The Daily Dish
May 28, 2026
Regulating AI
When popes speak, people listen. So when Pope Leo XIV published his encyclical “Magnifica Humanitas,” it sure stirred the pot on the issue of regulating artificial intelligence (AI). (I confess, I’m not sure he got the whole magnificent humanity thing exactly right. My view is a bit closer to my friend, who gave me a gift that reads: “Mr. Rogers did not prepare me for the people in my neighborhood.” But not everyone is in the 17th and Pennsylvania neighborhood, and I digress.)
To be sure, I know nothing about AI. So what follows are uneducated rantings. But at one end of the spectrum seem to be the concerns of His Holiness and at the other the notion that the Trump Administration got rolled by the pro-Skynet crowd in pulling back on a proposed executive order. In between are myriad concerns that might spawn an unmanageable regulatory thicket. What, exactly, do people want?
From the narrowly economic perspective, a lot of attention is paid to the potential for AI to replace human workers. But the road to higher productivity and modern standards of living is paved with technologies substituting for labor. It is also paved with those technologies creating new demands for labor. Yes, this might require that labor upgrade its skills, or move about in the economy. But if you want the greater standard of living, you have to pay the price of admission.

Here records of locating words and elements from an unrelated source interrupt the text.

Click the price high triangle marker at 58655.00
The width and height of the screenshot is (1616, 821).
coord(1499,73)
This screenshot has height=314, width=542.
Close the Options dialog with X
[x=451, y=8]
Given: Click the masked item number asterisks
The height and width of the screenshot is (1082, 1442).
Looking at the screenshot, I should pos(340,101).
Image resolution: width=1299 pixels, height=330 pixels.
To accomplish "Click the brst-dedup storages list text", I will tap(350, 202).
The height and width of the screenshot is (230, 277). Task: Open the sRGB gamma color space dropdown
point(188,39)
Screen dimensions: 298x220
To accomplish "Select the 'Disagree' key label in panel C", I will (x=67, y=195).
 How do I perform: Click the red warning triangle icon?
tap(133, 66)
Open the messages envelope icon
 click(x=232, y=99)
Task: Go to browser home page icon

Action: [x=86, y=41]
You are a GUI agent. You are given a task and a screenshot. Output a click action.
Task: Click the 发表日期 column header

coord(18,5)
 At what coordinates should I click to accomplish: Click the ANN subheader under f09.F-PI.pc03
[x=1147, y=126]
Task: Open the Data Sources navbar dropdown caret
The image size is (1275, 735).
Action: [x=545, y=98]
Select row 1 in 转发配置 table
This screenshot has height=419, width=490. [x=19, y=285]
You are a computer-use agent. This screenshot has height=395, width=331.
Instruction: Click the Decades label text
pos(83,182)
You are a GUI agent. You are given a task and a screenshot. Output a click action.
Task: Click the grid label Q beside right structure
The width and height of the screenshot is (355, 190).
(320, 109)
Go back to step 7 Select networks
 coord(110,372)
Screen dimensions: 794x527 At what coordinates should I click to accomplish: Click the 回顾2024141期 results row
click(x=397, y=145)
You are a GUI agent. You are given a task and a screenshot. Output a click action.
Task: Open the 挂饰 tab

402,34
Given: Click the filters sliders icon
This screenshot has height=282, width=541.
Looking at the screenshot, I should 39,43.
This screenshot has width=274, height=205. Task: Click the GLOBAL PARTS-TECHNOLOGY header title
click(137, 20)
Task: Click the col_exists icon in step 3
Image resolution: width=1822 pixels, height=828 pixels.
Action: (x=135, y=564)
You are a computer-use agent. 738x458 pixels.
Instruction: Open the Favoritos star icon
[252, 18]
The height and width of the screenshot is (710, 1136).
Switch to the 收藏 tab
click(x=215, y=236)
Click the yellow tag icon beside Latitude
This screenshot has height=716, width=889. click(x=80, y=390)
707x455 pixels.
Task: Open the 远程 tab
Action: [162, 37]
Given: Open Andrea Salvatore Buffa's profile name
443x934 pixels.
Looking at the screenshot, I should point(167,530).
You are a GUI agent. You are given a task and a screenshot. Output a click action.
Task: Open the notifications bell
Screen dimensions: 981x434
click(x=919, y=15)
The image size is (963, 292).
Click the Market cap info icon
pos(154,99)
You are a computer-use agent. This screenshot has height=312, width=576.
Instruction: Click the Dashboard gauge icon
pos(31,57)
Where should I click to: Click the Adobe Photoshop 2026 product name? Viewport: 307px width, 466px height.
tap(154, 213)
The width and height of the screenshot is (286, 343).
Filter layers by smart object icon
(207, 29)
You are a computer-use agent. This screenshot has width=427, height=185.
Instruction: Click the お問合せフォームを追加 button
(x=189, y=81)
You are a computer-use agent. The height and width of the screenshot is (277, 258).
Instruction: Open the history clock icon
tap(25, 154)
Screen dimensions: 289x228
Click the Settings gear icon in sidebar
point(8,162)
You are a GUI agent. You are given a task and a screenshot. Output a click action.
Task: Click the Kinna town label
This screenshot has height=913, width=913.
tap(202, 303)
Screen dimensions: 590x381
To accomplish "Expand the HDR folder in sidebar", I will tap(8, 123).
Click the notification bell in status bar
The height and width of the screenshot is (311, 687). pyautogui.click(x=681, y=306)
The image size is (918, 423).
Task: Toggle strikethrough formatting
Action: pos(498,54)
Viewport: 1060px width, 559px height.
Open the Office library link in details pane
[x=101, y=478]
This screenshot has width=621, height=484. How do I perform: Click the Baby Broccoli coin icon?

Another angle is that AI will somehow create monopolies, hoodwink customers, or otherwise tilt the scales toward economic harm. But if a firm is using AI as a tool in its business, the business – and its human owners – are liable for the consequences of its use. The standard tools of competition policy, workplace safety, consumer protection, and so forth should apply. (This raises the interesting question of whether an AI could ever be an owner; i.e., own property. Hmmm.)
But the central concern appears to be beyond economic transactions – the potential to harm humanity. Pope Leo has the central point right: AI models are not human. They are advanced computing algorithms created by humans. It would seem wise for humans to put some ethical constraints on their actions.
Maybe we should go back to Isaac Asimov’s Three Laws of Robotics for AI models:
- A robot may not injure a human being or, through inaction, allow a human being to come to harm.
- A robot must obey the orders given it by human beings except where such orders would conflict with the First Law.
- A robot must protect its own existence as long as such protection does not conflict with the First or Second Law.
The problem is that these, too, are focused on the technology. Instead, just as in economic regulation, it seems that any discussion around AI ethics is really a discussion around the ethical use by humans of this new technology. Thinking about that could provide some useful structure to a currently chaotic public debate.
Fact of the Day
As of May 20, the Fed’s assets stood at $6.7 trillion, down nearly $15 billion from the prior week but up nearly $25 billion from a year ago.